In the literature a most significant contribution came from Lewenstein and Sanpera in 1998 with a Letter proving
that for any density matrix $\rho$ and set $V$ of product vectors belonging to the range (i.e. rowspace) of $\rho$ there exists a best separable approximation (BSA) of the matrix in the sense $\rho=\rho_s^*+ \delta \rho$ where $\rho_s^*$ is
separable and the trace $\text{Tr}\delta \rho$ of the entangled part is minimised.
They also provided an explicit construction for the separable part. The idea
is to generate a large set $V$ of projectors $\lvert \alpha \rangle \langle
\alpha \rvert$ randomly chosen from $\text{Range}(\rho)$ and seek a
decomposition $\rho_s^*=\sum_{\alpha\in V} \Lambda_\alpha \lvert \alpha \rangle \langle
\alpha \rvert$ where the $\Lambda_\alpha \geq 0$ are pairwise maximised:
$(\Lambda_{\alpha_1} \lvert \alpha_1 \rangle \langle \alpha_1 \rvert +
\Lambda_{\alpha_2} \lvert \alpha_2 \rangle \langle \alpha_2 \rvert) $ should be
the largest contribution that can subtracted from $\rho$ whilst retaining the
non-negativity of the difference $(\dagger)$.
Lewenstein and Sanpera include explicit expressions for the $\Lambda_\alpha$, but in practice resort to trial-and-error (i.e. brute force) to sidestep potential issues of convergence here. Below is the one figure
from their Letter showing the trace of the residual (non-separable) part when
applying this approach to a $2\otimes2$ Werner state $\rho_w(x)$ known
to be separable for values of the parameter $x\leq 1/3$. The upshot is that,
provided the number of product vectors chosen for $V$ is sufficiently
large, the result does not depend on this number and the true BSA is obtained (the non-zero part seen for $x\leq 1/3$ is a result of the numerical precision set to $10^{-4}$ here).

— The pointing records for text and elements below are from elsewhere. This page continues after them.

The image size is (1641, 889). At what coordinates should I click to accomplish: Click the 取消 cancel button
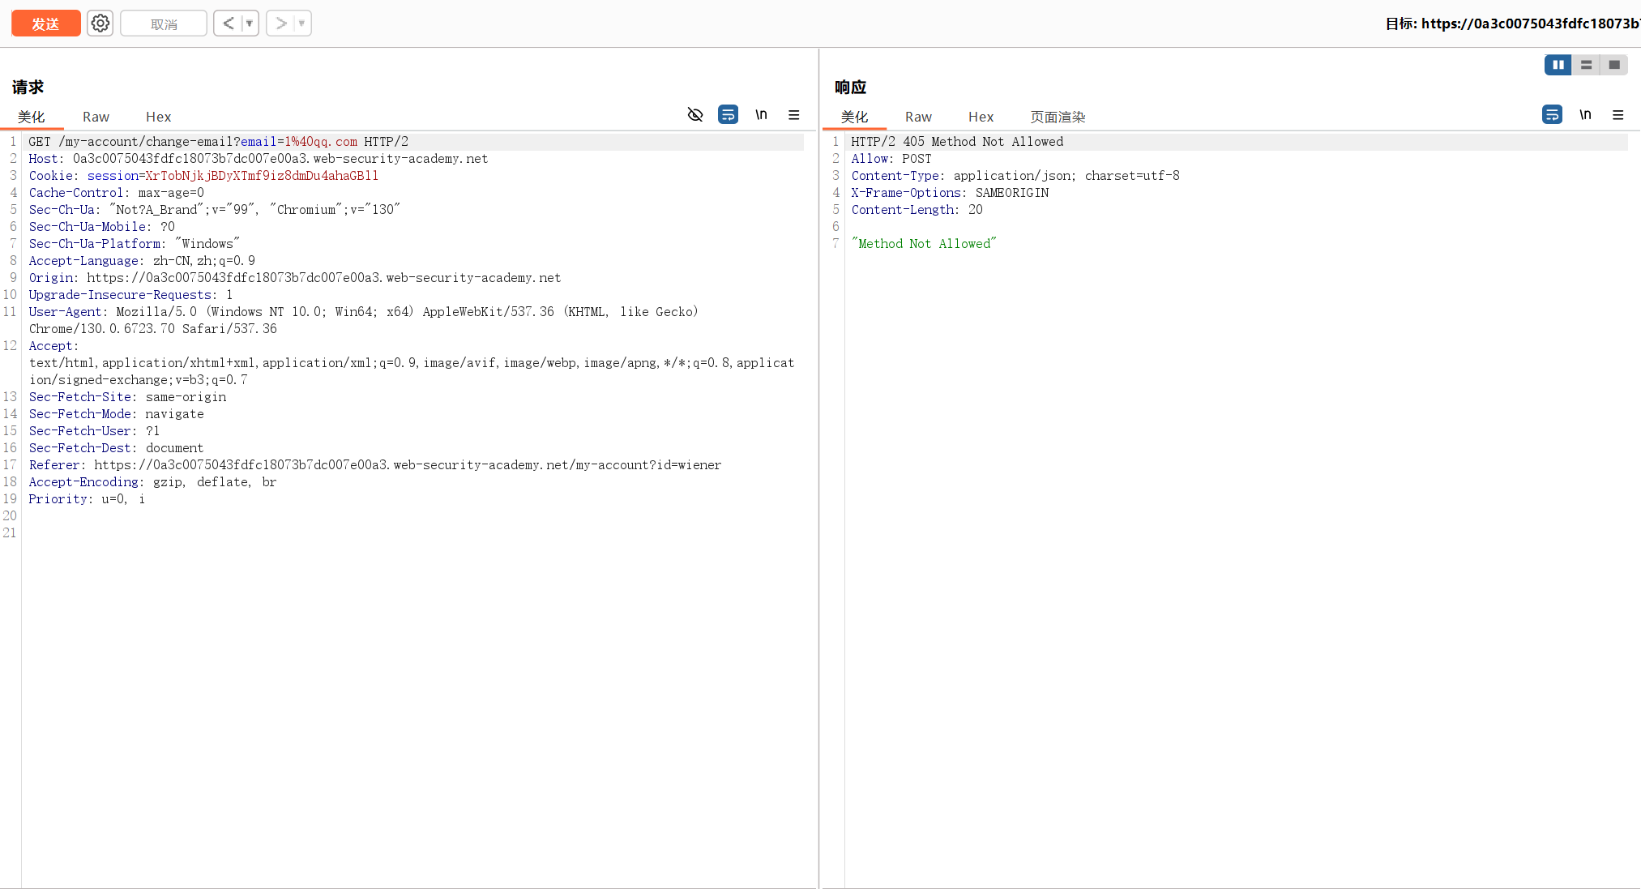click(164, 24)
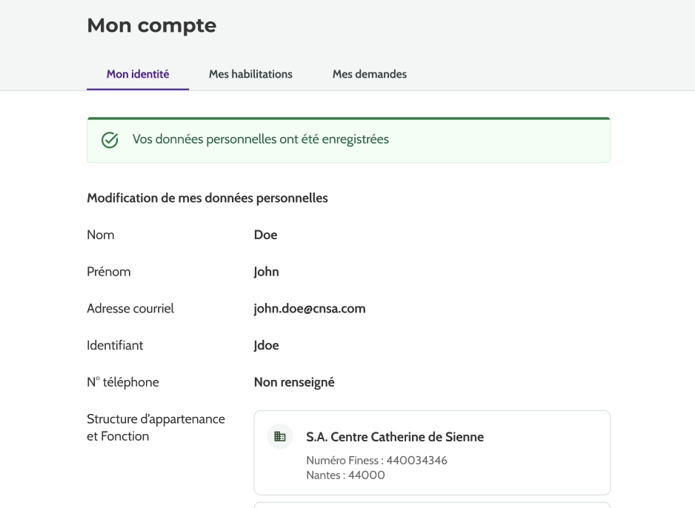Select the Prénom value John
The image size is (695, 508).
(x=266, y=272)
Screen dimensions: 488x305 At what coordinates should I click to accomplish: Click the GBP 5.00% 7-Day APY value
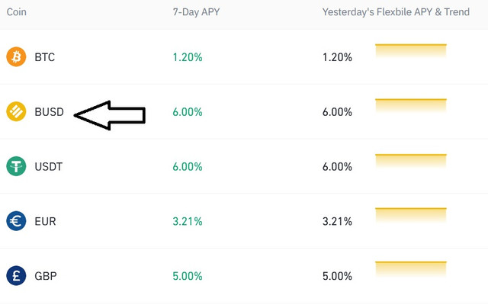click(188, 276)
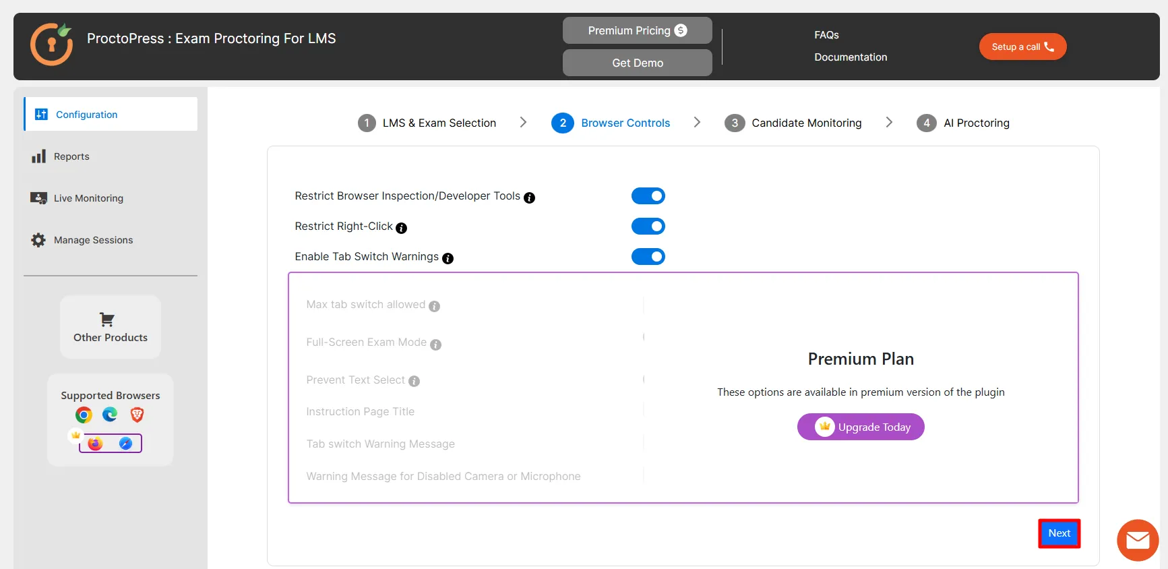The image size is (1168, 569).
Task: Click the Upgrade Today button
Action: [861, 427]
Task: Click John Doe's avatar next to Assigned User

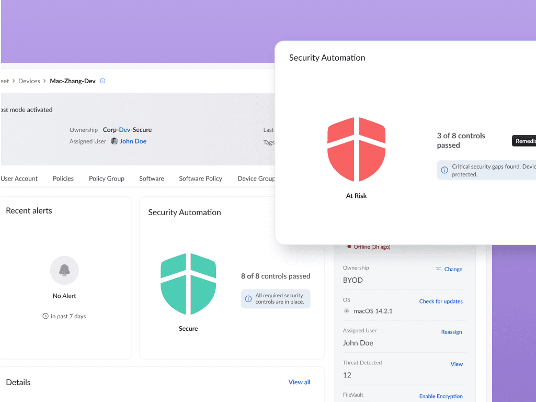Action: point(115,141)
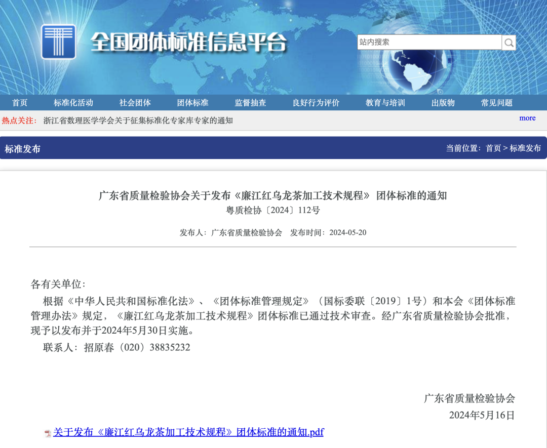The width and height of the screenshot is (547, 448).
Task: Click the 标准发布 section header bar
Action: [x=24, y=148]
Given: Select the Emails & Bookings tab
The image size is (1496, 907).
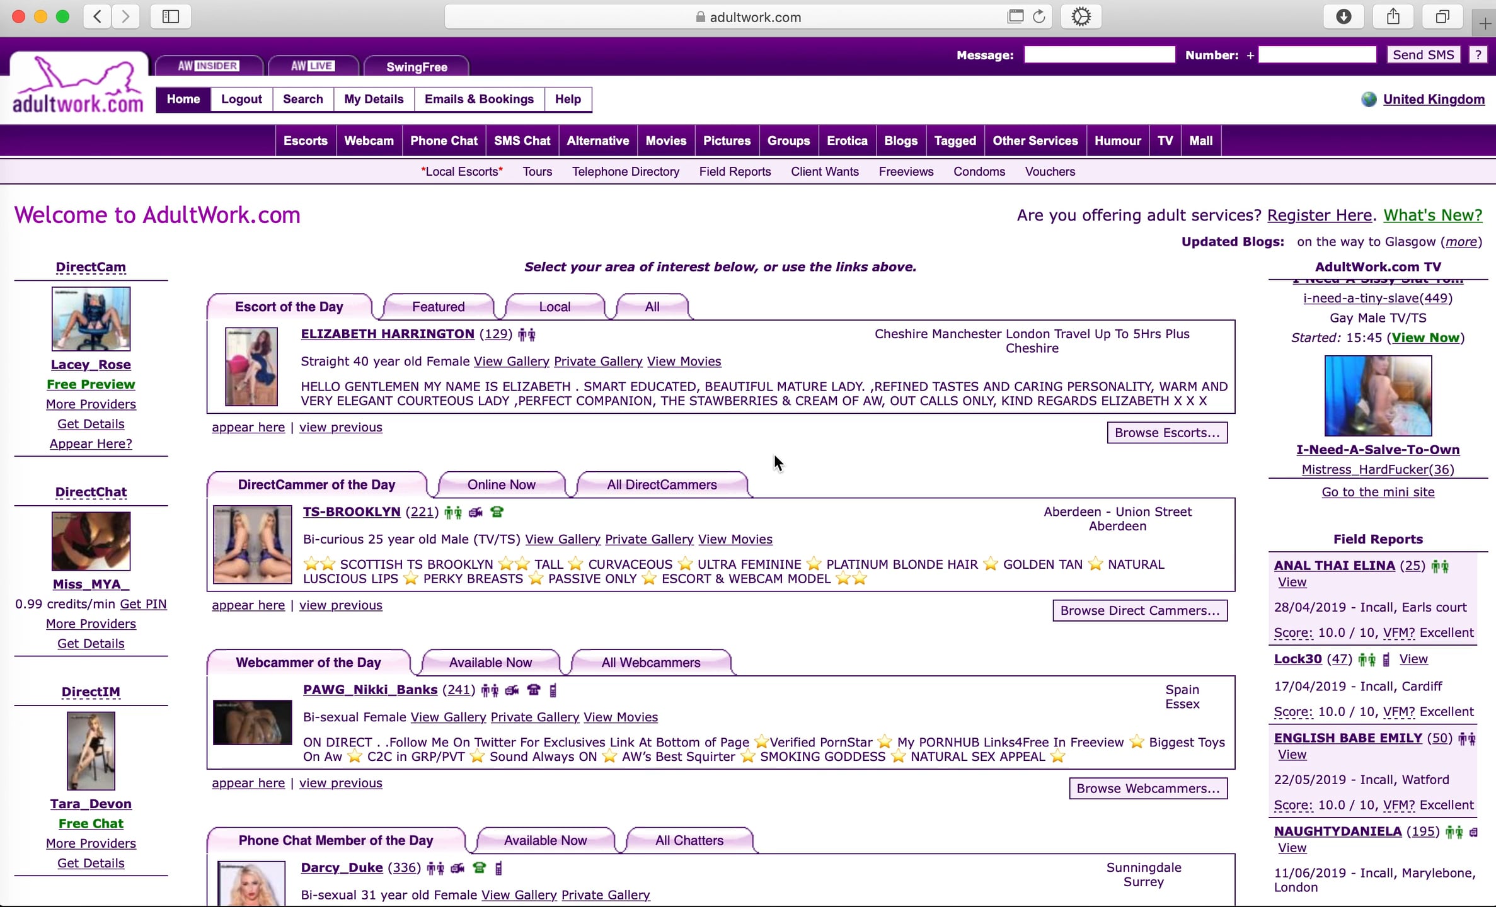Looking at the screenshot, I should coord(478,100).
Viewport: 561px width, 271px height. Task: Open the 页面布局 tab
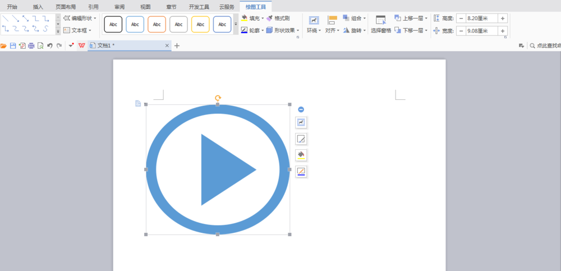coord(66,7)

That's the general problem; following a brief flurry of activity after the Lewenstein-Sanpera result (the "Lewenstein-Sanpera" decomposition)
I could not find much further work for arbitrary density matrices.
However, there has been a great deal of progress for specific cases (Edit: as kindly pointed out in the comments, this includes extensive work in the domain semidefinite programming for bipartite states and hardness). In particular the
problem you describe, that for two qubits, does in fact have a closed form solution.
The clearest presentation of this I could find is by Jafarizadeh et al. (2005)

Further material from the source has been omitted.